Ted Adams uses Matheson's dialogue when possible, so it does have a bit of a 1950s feel at times. Concurrently telling the initial and later stages of Scott's condition helps keep the pace fairly brisk. A strictly linear story would probably not be as exciting, since you wouldn't know just how severe Scott's predicament is. The issue ends on a cliffhanger (at least for those like myself who haven't read the novel), and I was sufficiently intrigued to want to continue reading the series.

The art by Mark Torres is fitting for this nightmarish tale. The faces and figures are illustrated in a slightly stylized and grotesque manner. He also does a good job capturing period details such as cars and interior décor. I also like how he establishes Scott's scale on pages two and three: one panel takes up almost the entire two page spread, with smaller panels along the bottom. The main, large panel contains a typical house's unfinished basement room. In it, Scott would be imperceptible due to his diminished status, if not for inserts zooming in on him.

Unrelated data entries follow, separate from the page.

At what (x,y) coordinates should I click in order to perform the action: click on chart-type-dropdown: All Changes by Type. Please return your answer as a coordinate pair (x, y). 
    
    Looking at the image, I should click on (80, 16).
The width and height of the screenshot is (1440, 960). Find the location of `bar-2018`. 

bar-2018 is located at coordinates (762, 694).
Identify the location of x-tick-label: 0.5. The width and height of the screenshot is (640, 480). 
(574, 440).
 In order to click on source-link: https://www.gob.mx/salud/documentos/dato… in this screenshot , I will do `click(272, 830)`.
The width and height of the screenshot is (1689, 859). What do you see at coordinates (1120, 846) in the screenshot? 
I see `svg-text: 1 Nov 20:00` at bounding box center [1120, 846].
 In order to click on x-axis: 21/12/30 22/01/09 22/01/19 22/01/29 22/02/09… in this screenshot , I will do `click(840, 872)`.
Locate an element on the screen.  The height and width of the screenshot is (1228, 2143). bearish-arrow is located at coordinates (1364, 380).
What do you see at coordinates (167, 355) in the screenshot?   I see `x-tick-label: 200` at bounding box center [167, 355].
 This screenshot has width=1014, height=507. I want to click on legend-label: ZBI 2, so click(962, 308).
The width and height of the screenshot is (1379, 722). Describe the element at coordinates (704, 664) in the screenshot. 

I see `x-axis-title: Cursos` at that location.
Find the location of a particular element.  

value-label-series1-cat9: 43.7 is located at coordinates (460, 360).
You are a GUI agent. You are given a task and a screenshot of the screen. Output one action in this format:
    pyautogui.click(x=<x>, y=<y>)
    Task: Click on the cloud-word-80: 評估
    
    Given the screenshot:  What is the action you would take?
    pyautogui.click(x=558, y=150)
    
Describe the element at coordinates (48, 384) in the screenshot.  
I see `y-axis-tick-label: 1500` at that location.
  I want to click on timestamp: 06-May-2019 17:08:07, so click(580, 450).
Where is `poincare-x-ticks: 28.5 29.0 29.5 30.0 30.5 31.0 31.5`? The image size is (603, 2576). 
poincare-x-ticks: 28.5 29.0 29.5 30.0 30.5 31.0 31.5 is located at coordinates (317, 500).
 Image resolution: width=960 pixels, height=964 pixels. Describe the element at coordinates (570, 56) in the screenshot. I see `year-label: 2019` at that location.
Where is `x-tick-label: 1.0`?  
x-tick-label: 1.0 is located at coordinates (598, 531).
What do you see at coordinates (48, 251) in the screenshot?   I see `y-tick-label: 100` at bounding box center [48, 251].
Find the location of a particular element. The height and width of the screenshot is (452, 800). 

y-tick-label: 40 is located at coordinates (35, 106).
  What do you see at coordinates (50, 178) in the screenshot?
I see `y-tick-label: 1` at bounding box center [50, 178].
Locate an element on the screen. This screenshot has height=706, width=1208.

Comics can present any story that a person can conceive. Comics like The Shrinking Man can also make great novels accessible to those who prefer the comic medium to straight up text. As well, comics are often more faithful to the original material than movies, which are subject to studio interference, test screening feedback, star demands, etc. In the back matter of The Shrinking Man #1, Adams writes about his long-held reverence for the original novel, and I believe it is reflected in the quality of this adaptation. For these reasons, I enjoyed The Shrinking Man, look forward to future issues, and hope that more comic adaptations of other novels follow from IDW and other publishers.